- [Data listing]:
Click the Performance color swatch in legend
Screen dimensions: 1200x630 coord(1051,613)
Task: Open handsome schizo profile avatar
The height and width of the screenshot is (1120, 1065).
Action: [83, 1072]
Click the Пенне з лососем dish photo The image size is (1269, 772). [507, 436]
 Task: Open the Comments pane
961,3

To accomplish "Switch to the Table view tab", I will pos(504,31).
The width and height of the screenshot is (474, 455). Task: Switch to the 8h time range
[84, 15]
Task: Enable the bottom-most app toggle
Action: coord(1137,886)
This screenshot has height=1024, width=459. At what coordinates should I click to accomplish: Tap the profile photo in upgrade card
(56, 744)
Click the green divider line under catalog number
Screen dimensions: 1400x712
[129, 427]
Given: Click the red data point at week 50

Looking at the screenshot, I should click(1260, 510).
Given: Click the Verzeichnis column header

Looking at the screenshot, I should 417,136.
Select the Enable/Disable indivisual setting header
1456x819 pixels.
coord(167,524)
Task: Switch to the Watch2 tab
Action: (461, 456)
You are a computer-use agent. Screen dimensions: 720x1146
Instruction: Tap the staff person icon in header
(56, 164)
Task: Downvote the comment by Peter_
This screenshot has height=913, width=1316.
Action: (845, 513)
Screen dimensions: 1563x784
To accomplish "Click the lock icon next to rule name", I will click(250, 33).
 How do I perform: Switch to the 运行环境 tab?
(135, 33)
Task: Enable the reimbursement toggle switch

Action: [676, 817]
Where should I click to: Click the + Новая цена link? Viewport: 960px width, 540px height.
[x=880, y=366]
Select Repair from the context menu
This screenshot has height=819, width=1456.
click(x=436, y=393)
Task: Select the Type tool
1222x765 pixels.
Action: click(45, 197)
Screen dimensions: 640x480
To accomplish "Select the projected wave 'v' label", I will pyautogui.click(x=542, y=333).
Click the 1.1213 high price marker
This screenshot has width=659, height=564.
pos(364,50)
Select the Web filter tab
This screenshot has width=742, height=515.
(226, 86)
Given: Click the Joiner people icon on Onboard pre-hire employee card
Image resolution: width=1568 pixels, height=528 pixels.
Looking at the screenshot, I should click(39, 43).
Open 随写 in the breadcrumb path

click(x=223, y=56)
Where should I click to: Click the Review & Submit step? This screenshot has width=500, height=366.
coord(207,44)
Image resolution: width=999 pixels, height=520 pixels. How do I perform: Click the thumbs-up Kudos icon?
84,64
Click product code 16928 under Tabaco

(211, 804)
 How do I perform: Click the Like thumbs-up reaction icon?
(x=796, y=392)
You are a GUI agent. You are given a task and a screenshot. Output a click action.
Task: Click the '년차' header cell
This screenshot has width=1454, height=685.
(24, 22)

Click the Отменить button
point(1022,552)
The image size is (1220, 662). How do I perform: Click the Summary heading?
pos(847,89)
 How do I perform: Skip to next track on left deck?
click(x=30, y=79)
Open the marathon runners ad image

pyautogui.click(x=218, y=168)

- [Requirement]:
Arrange every line of the entries above as a Markdown table with the columns "No." and "Text", one line per row, skipping blank lines.

- [Reply]:
| No. | Text |
|---|---|
| 1 | Click the Performance color swatch in legend |
| 2 | Screen dimensions: 1200x630 coord(1051,613) |
| 3 | Task: Open handsome schizo profile avatar |
| 4 | The height and width of the screenshot is (1120, 1065). |
| 5 | Action: [83, 1072] |
| 6 | Click the Пенне з лососем dish photo The image size is (1269, 772). [507, 436] |
| 7 |  Task: Open the Comments pane |
| 8 | 961,3 |
| 9 | To accomplish "Switch to the Table view tab", I will pos(504,31). |
| 10 | The width and height of the screenshot is (474, 455). Task: Switch to the 8h time range |
| 11 | [84, 15] |
| 12 | Task: Enable the bottom-most app toggle |
| 13 | Action: coord(1137,886) |
| 14 | This screenshot has height=1024, width=459. At what coordinates should I click to accomplish: Tap the profile photo in upgrade card |
| 15 | (56, 744) |
| 16 | Click the green divider line under catalog number |
| 17 | Screen dimensions: 1400x712 |
| 18 | [129, 427] |
| 19 | Given: Click the red data point at week 50 |
| 20 | Looking at the screenshot, I should click(1260, 510). |
| 21 | Given: Click the Verzeichnis column header |
| 22 | Looking at the screenshot, I should 417,136. |
| 23 | Select the Enable/Disable indivisual setting header |
| 24 | 1456x819 pixels. |
| 25 | coord(167,524) |
| 26 | Task: Switch to the Watch2 tab |
| 27 | Action: (461, 456) |
| 28 | You are a computer-use agent. Screen dimensions: 720x1146 |
| 29 | Instruction: Tap the staff person icon in header |
| 30 | (56, 164) |
| 31 | Task: Downvote the comment by Peter_ |
| 32 | This screenshot has height=913, width=1316. |
| 33 | Action: (845, 513) |
| 34 | Screen dimensions: 1563x784 |
| 35 | To accomplish "Click the lock icon next to rule name", I will click(250, 33). |
| 36 |  How do I perform: Switch to the 运行环境 tab? |
| 37 | (135, 33) |
| 38 | Task: Enable the reimbursement toggle switch |
| 39 | Action: [676, 817] |
| 40 | Where should I click to: Click the + Новая цена link? Viewport: 960px width, 540px height. |
| 41 | [x=880, y=366] |
| 42 | Select Repair from the context menu |
| 43 | This screenshot has height=819, width=1456. |
| 44 | click(x=436, y=393) |
| 45 | Task: Select the Type tool |
| 46 | 1222x765 pixels. |
| 47 | Action: click(45, 197) |
| 48 | Screen dimensions: 640x480 |
| 49 | To accomplish "Select the projected wave 'v' label", I will pyautogui.click(x=542, y=333). |
| 50 | Click the 1.1213 high price marker |
| 51 | This screenshot has width=659, height=564. |
| 52 | pos(364,50) |
| 53 | Select the Web filter tab |
| 54 | This screenshot has width=742, height=515. |
| 55 | (226, 86) |
| 56 | Given: Click the Joiner people icon on Onboard pre-hire employee card |
| 57 | Image resolution: width=1568 pixels, height=528 pixels. |
| 58 | Looking at the screenshot, I should click(39, 43). |
| 59 | Open 随写 in the breadcrumb path |
| 60 | click(x=223, y=56) |
| 61 | Where should I click to: Click the Review & Submit step? This screenshot has width=500, height=366. |
| 62 | coord(207,44) |
| 63 | Image resolution: width=999 pixels, height=520 pixels. How do I perform: Click the thumbs-up Kudos icon? |
| 64 | 84,64 |
| 65 | Click product code 16928 under Tabaco |
| 66 | (211, 804) |
| 67 |  How do I perform: Click the Like thumbs-up reaction icon? |
| 68 | (x=796, y=392) |
| 69 | You are a GUI agent. You are given a task and a screenshot. Output a click action. |
| 70 | Task: Click the '년차' header cell |
| 71 | This screenshot has width=1454, height=685. |
| 72 | (24, 22) |
| 73 | Click the Отменить button |
| 74 | point(1022,552) |
| 75 | The image size is (1220, 662). How do I perform: Click the Summary heading? |
| 76 | pos(847,89) |
| 77 |  How do I perform: Skip to next track on left deck? |
| 78 | click(x=30, y=79) |
| 79 | Open the marathon runners ad image |
| 80 | pyautogui.click(x=218, y=168) |